Через площадь, на паре яблоневых, запряженных в дрожки с маленьким коробком, ехали двое. Председатель ревкома, здоровенный мужик с расчесанной на три пряди сивой бородой, стучал кнутовищем о беседку и сердито говорил:
— Ты у меня смотри! Только не приластись! Я с тебя три шкуры спущу! Понял? Такого, можно сказать, случая нам всю жизнь не видать. Девка она — антик с гвоздикой. И самое главное, ежели власти переворот — спасение большое.
Сын — нескладный парень, костлявый, длиннорукий, с большим лошадиным лицом, равнодушно отвечал:
— Невмоготу мне. Уж очень я женский пол ненавижу. А уж что касательно бар — так глаза бы мои не глядели!
— Ничего, пообвыкнешь, и даже очень вкусно покажется. Понял? И у меня чтобы все, как сказано… — Ударил по лошадям и шумно подкатил к огороду.
Лаврентьич вытянулся, мотнул картузом и облизался улыбкой.
— Ну, как у тебя?
— Все исправно, товарищ Зыгало.
— Та-ак… Петро! — кольнул глазами сына и подошел к священнику.
— Здорово, батя. Рюхаешь? Так, та-ак. Порюхай. А ты, матушка, моя, поглубже ковыряй, это тебе земля, а не нос.

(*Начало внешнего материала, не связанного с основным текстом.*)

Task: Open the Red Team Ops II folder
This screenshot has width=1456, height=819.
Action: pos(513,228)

Петр нехотя вылез из коробка, зашел полукругом к Пустовым и, глядя исподлобья, стал переминаться с ноги на ногу.
Зыгало посмотрел на него, качнул головой и обратился к Пустовой:
— Ну, как? Тяжеленько? А? Непривышные, ведь.

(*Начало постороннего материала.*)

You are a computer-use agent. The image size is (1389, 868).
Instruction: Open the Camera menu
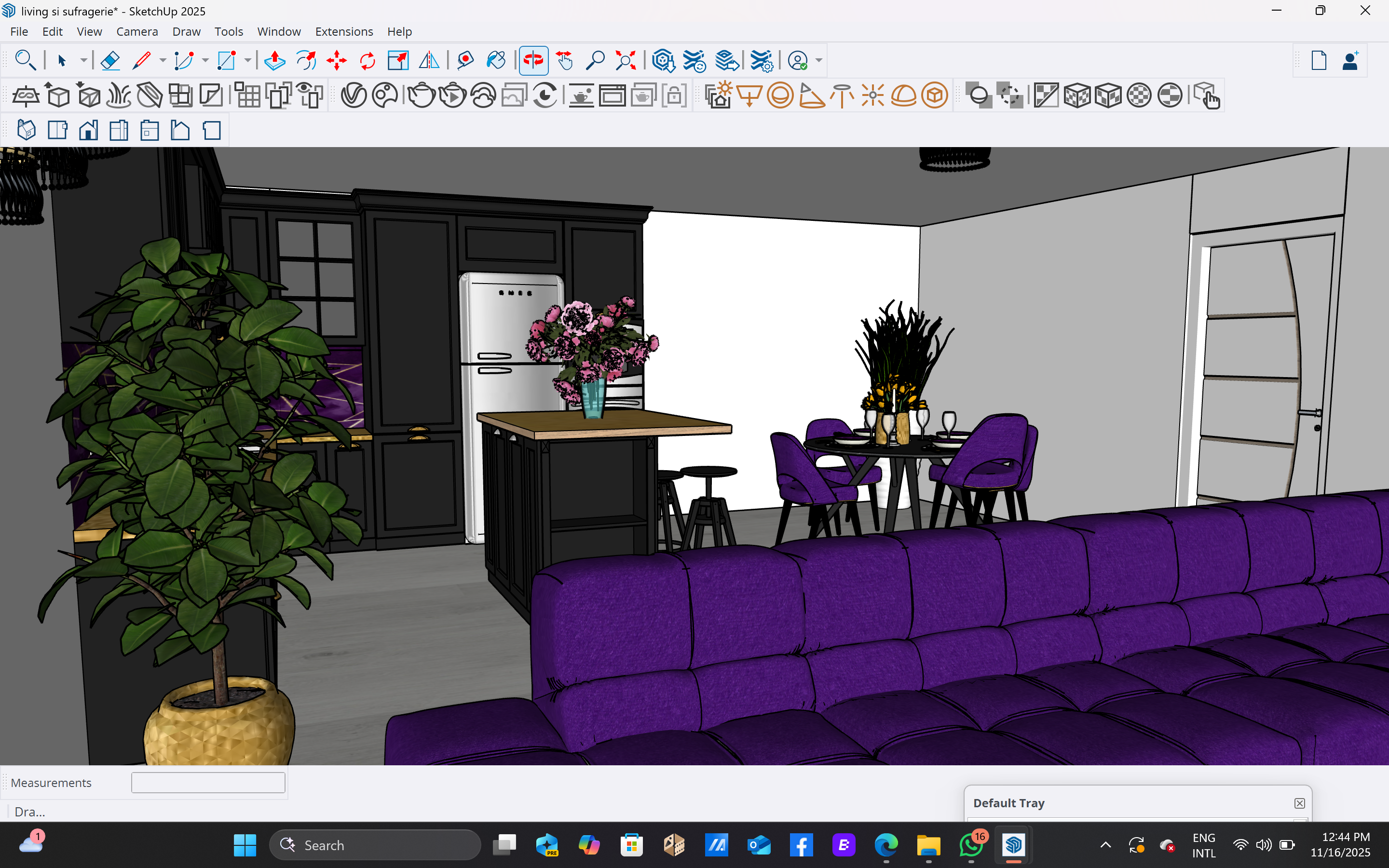pyautogui.click(x=136, y=31)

— Мне бы ничего — дочь больная.
— А какая у нее хворь-то?
— Слабенькая. Девочкой болела много. На тяжелую работу сил не хватает.
— Понимаю. Воспитания мягкого… А это вот сын мой. Кланяйся, дурень! Чего стоишь, как пень? Так хворает, говорите, барышня-то? Ну, что ж, в случае чего, от работы и освободить можно — потому на это власть у меня полная.
— Ради бога, помогите, если можно!
— С нашим удовольствием! Только уж придется вам у меня пожить, потому я за вас отвечаю. Да вы не беспокойтесь, живем мы не то, чтобы богато, а так, слава тебе господи. За эту революцию добришка сколотили. Три лошадки, одна из-под казачьего офицера, мате-орая. Ходки, фургоны. Барахла разного сундука три. И дом по случаю, хозяйственный. Только сын вот того… холостой, значит. Петро! Отвези-ка барышню до дому.
— Маменька!..
— Уж вы позвольте и мне с ней.
— Ну, как же, само собой. Только мы с вами по отдельности.
Петро вернулся к лошадям, сел на козлы, хлестнул вожжами и подкатил.
— Пожалуйте.
— Маменька!
— Не извольте беспокоиться. Маменька с вами будет в скорости.
— Что же, Зоя, поезжай, господь тебя храни! — Подошла, поцеловала перекрестила и помогла влезть в коробок.
Когда Петр и Зоя уехали, Зыгало передернул плечами, потер ладони и сказал Лаврентьичу:
— А с этими можешь дальше свое распоряженье иметь. Такого барахла не жалко, мало ли ихнего брата перебухали.